扬州没有京都那么冷,也不下雪,树上的叶子依旧绿得鲜艳。只是一下雨,连空气都泛着一股潮气,实在令人难受。

等到三月阳春回暖的时候,或许这里是个好去处。

我漫不经心地想着,推开了门。

程思弦还是那副老样子,眼底的青黑似乎从来没消失过,脸色白得吓人,听见声响了也不回头,只是说了一句:“剑修好了。”

然后继续忙活他的事。

千重刃还能修好是我没想到的,毕竟当初剑身都折成了几段。现如今再一看,不仅崭新如初,连剑身上的划痕都不见了。

我拿起来随手掂量了一下,太久没用,已经生疏了。

我随口问了一句:“找谁修的?”

他停了一下手中的事,皱了皱眉头,然后慢吞吞说道:“忘了。”

骗我呢。

不过我也没太纠结这事。

我问:“噬骨散,没有药引你能配出解药吗?”

程思弦定定看着我,脸上露出点疑惑的表情,“花蝶衣?”

我点点头,语气有些凝重,“他手上有解药,就等着我回去找他。而且——”

我顿了一下,说:“他好像还用这个来控制左迁。”

左迁是天音宗宗主亲传弟子,而天音宗宗主又是程思弦的姐姐,说起来还算有点关系。

程思弦果然没记住左迁是谁,只是淡淡说了一句:“不能。”

我看向他。

他依旧是那副从容的样子,说:“噬骨散算是蛊毒,只是有点奇怪,它以血为媒介,又用血做解药,但是,一定要直系血亲才行。若是男子,则会在五岁之后他的血才有用,而女子的话一生下来便是,若要摆脱,则需要诞下血脉,孩子又将成为新的药引。如此一来,血脉传承,生生不息。”

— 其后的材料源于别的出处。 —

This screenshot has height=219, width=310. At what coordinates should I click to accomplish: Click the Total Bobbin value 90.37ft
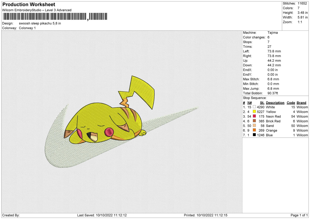click(273, 93)
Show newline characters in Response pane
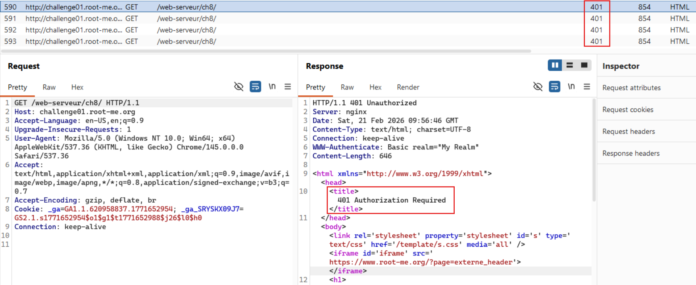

“中了噬骨散,毒素会慢慢渗入骨中,有如蚁噬,发作时冷热交替,神志不清,出现幻觉。时间一久,更会侵蚀人的心智。噬骨散每两个月毒发一次,每次毒发会发作三四次,间隔一刻钟,且每次发作毒素入骨程度会越来越深,直至完全被侵蚀,然后死掉。很多人连二次发作都顶不住——”

程思弦停下,看向我。

他说得仔细,跟我的情况也对得上,想来是认真研究过的,但是他又直说没有药引配不出解药……

程思弦一心向医,如果没有十足的肯定,不会说这种话。

我又想起毒发时那种不受控制、神智错乱的感觉,心情又阴郁了一些。

程思弦直白地问:“所以你硬生生地熬过了第一次毒发?”

我点头,不打算将萧重昀说出来。

我将那日从黑市上买来的药递给他,说:“这个没有用到药引,但是能延迟毒发时间和轻微缓解。”

程思弦接过药,放到鼻子底下闻了闻,再次皱眉,说道:“用了烟果,不能常吃。”

我知道,烟果虽然有止痛的效果,却极易使人产生依赖。

我又将药方交给他。

他接过药方,有些不解地看着我,说:“就算有药引,我也要花很多时间来研究解药。花蝶衣有解药,那就肯定知道怎么配,你为什么不直接问他?”

程思弦也是师出落霞观,不过与我和花蝶衣不同,他背后靠着天音宗,就算平日里只顾着忙自己的事,将所有人都不放在眼里,也没人敢怠慢他。

别人只知花蝶衣心肠歹毒,擅长使毒,却不知他的医术出神入化,相比于有着能“活死人肉白骨”之称的长生道人,也就是我们师父,更加青出于蓝而胜于蓝。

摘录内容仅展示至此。